From a39b8fed0e288e0d3983f81e11b5d63183d9b4a0 Mon Sep 17 00:00:00 2001
From: duankaixuan <1417048384@qq.com>
Date: Sun, 10 May 2026 22:41:36 +0800
Subject: [PATCH 5/5] Adapt LogFetcherITCase to ScanRecords#buckets()
 polled-set semantics

---
 .../fluss/client/table/scanner/log/LogFetcherITCase.java  | 8 ++++++--
 1 file changed, 6 insertions(+), 2 deletions(-)

diff --git a/fluss-client/src/test/java/org/apache/fluss/client/table/scanner/log/LogFetcherITCase.java b/fluss-client/src/test/java/org/apache/fluss/client/table/scanner/log/LogFetcherITCase.java
index 50addfcfe0..147be7922c 100644
--- a/fluss-client/src/test/java/org/apache/fluss/client/table/scanner/log/LogFetcherITCase.java
+++ b/fluss-client/src/test/java/org/apache/fluss/client/table/scanner/log/LogFetcherITCase.java
@@ -149,7 +149,10 @@ void testFetchWithSchemaChange() throws Exception {
                     assertThat(logFetcher.getCompletedFetchesSize()).isEqualTo(2);
                 });
         ScanRecords records = logFetcher.collectFetch();
-        assertThat(records.buckets().size()).isEqualTo(1);
+        // Both polled buckets are exposed; tb1 was polled but produced no records.
+        TableBucket tb1 = new TableBucket(tableId, bucketId1);
+        assertThat(records.buckets()).containsExactlyInAnyOrder(tb0, tb1);
+        assertThat(records.records(tb1)).isEmpty();
         List<ScanRecord> scanRecords = records.records(tb0);
         assertThat(scanRecords.stream().map(ScanRecord::getRow).collect(Collectors.toList()))

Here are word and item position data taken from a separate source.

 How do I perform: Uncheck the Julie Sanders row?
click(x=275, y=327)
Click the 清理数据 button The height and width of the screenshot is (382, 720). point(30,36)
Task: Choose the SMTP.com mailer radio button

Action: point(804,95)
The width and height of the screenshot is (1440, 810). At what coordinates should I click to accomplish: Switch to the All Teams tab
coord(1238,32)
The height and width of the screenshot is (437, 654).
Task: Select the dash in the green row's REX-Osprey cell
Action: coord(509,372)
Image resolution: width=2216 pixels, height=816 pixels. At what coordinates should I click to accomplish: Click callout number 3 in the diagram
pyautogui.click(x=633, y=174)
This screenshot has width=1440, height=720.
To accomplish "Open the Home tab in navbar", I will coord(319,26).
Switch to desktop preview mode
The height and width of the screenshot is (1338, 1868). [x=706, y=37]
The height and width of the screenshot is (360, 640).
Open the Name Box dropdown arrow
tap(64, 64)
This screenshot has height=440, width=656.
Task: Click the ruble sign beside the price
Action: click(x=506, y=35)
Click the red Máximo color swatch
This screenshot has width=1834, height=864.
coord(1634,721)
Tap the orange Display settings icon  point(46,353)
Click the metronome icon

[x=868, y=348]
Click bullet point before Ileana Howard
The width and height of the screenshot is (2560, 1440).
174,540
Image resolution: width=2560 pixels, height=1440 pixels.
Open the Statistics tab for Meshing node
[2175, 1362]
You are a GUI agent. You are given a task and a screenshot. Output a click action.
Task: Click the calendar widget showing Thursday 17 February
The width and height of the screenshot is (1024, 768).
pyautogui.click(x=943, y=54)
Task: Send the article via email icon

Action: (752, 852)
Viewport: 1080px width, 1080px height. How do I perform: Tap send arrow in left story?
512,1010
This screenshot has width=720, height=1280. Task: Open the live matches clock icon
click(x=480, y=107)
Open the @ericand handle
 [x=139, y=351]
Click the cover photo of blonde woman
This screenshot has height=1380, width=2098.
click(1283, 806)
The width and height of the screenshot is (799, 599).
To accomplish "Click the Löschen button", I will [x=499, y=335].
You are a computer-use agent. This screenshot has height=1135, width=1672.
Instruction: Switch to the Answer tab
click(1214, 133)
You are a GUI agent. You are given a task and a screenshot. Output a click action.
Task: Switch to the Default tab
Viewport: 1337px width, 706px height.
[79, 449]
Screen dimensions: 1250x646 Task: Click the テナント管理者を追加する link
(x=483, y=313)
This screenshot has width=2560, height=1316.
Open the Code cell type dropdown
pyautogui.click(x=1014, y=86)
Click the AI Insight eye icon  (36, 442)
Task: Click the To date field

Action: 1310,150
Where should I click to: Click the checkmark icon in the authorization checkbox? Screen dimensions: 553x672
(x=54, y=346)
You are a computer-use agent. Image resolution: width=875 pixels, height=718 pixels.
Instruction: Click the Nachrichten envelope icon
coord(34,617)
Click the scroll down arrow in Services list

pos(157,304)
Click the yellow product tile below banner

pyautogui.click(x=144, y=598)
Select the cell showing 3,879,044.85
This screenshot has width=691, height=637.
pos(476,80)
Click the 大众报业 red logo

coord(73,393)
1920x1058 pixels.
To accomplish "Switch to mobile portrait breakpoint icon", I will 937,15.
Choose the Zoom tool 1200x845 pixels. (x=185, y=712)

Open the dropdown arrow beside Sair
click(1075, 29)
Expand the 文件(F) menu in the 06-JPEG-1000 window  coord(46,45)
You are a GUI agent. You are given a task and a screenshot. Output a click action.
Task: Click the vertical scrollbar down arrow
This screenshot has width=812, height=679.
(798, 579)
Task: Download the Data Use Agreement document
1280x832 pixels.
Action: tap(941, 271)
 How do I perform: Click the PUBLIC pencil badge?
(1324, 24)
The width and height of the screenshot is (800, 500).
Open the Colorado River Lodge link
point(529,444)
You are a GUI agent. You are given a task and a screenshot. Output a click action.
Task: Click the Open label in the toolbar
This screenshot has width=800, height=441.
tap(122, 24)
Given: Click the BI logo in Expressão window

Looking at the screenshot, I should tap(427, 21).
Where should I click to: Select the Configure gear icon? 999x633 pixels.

                 .isEqualTo(expectedRows);
@@ -195,7 +198,8 @@ void testFetchWithSchemaChange() throws Exception {
                     assertThat(newSchemaLogFetcher.getCompletedFetchesSize()).isEqualTo(2);
                 });
         records = newSchemaLogFetcher.collectFetch();
-        assertThat(records.buckets().size()).isEqualTo(1);
+        assertThat(records.buckets()).containsExactlyInAnyOrder(tb0, tb1);
+        assertThat(records.records(tb1)).isEmpty();
         assertThat(records.records(tb0)).hasSize(20);
         scanRecords = records.records(tb0);
         assertThat(scanRecords.stream().map(ScanRecord::getRow).collect(Collectors.toList()))